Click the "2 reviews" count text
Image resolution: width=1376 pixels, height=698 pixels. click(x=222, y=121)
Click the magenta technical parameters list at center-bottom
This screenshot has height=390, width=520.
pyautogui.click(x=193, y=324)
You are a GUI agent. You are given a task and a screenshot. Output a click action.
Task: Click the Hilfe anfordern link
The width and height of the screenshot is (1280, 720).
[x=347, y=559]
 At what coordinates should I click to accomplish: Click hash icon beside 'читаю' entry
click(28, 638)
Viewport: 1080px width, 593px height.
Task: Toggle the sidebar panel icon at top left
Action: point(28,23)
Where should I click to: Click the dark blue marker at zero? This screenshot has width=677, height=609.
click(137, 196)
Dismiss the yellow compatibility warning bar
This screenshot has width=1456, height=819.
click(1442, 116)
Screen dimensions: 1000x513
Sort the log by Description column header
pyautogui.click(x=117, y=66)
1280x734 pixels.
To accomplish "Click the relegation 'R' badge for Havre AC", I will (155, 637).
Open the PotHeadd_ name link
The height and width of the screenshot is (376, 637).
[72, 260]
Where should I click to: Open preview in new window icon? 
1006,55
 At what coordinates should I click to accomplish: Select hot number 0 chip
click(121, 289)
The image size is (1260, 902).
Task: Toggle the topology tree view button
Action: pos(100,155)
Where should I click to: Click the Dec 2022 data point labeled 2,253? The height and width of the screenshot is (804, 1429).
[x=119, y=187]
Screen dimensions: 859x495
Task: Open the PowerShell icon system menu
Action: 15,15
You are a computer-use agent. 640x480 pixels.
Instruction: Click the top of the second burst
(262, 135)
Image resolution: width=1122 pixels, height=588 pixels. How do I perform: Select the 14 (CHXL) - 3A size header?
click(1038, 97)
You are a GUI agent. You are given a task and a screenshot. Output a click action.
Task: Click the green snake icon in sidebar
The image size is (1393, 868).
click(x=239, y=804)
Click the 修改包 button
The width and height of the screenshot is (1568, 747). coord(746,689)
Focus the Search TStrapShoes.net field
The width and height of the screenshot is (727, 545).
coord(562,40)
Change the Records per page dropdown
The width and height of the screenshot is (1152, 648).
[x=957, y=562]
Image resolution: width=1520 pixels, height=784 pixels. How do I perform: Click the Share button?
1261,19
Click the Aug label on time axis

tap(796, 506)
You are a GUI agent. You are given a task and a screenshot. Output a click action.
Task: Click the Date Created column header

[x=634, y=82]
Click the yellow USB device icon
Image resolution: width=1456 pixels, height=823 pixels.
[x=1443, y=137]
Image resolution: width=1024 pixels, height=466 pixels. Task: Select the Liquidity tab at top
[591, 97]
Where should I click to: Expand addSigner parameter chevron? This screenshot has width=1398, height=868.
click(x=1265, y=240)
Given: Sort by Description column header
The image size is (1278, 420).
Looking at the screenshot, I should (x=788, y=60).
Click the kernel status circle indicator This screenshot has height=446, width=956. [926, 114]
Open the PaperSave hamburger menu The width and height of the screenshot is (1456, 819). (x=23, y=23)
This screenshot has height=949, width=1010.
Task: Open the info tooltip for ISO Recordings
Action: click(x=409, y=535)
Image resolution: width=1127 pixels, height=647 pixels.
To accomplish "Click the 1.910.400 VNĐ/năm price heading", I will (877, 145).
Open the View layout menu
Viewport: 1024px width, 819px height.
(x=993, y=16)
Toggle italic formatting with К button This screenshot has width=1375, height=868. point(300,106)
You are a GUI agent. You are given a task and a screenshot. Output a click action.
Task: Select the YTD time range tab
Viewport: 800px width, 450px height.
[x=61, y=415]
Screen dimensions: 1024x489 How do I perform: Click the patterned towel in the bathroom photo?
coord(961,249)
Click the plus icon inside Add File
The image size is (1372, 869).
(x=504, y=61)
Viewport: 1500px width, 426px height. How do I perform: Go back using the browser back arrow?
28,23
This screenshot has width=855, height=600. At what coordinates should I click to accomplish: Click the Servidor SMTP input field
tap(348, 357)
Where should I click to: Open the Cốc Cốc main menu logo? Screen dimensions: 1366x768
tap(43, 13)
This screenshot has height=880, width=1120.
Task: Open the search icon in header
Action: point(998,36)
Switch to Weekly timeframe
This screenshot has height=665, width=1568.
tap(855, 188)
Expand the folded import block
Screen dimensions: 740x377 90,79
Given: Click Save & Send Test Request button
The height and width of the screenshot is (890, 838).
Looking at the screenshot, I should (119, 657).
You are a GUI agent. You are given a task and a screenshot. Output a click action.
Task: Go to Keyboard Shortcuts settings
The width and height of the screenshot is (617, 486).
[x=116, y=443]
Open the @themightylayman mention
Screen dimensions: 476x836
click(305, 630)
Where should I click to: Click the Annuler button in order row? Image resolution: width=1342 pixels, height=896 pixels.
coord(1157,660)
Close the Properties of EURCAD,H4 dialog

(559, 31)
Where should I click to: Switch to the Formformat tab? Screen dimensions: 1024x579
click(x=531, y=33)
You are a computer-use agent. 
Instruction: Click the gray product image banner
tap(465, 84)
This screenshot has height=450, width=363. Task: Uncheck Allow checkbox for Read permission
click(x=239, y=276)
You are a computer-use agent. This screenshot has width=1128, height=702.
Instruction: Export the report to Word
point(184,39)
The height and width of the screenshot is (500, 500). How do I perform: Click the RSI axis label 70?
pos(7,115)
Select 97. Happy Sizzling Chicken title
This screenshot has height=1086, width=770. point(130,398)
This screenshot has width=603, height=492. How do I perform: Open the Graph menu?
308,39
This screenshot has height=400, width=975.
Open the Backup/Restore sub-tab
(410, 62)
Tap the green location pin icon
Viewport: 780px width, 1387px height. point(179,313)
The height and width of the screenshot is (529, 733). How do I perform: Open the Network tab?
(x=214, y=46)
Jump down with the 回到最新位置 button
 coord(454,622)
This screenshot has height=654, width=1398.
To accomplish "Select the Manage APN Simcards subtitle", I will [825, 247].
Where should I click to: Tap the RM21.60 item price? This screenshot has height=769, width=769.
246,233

** SHORT TASK **
Copy the records from the line with "Where should I click to: Expand" up to and including the line with "will (877, 145).", keeping every line unchanged.

** CORRECT RESPONSE **
Where should I click to: Expand addSigner parameter chevron? This screenshot has width=1398, height=868.
click(x=1265, y=240)
Given: Sort by Description column header
The image size is (1278, 420).
Looking at the screenshot, I should (x=788, y=60).
Click the kernel status circle indicator This screenshot has height=446, width=956. [926, 114]
Open the PaperSave hamburger menu The width and height of the screenshot is (1456, 819). (x=23, y=23)
This screenshot has height=949, width=1010.
Task: Open the info tooltip for ISO Recordings
Action: click(x=409, y=535)
Image resolution: width=1127 pixels, height=647 pixels.
To accomplish "Click the 1.910.400 VNĐ/năm price heading", I will (877, 145).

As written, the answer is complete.